RECORDS SHOWN ->
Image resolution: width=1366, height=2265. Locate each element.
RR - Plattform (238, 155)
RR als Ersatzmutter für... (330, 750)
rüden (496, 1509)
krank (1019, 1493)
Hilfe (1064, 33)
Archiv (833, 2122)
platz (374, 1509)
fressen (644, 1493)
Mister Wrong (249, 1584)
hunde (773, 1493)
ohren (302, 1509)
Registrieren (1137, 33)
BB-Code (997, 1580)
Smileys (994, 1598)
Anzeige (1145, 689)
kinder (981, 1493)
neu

REQUIREMENT -> Reproduce each entry precisely, so that nothing differs from the original.

RESULT ->
Image resolution: width=1366, height=2265. Locate each element.
RR - Plattform (238, 155)
RR als Ersatzmutter für... (330, 750)
rüden (496, 1509)
krank (1019, 1493)
Hilfe (1064, 33)
Archiv (833, 2122)
platz (374, 1509)
fressen (644, 1493)
Mister Wrong (249, 1584)
hunde (773, 1493)
ohren (302, 1509)
Registrieren (1137, 33)
BB-Code (997, 1580)
Smileys (994, 1598)
Anzeige (1145, 689)
kinder (981, 1493)
neu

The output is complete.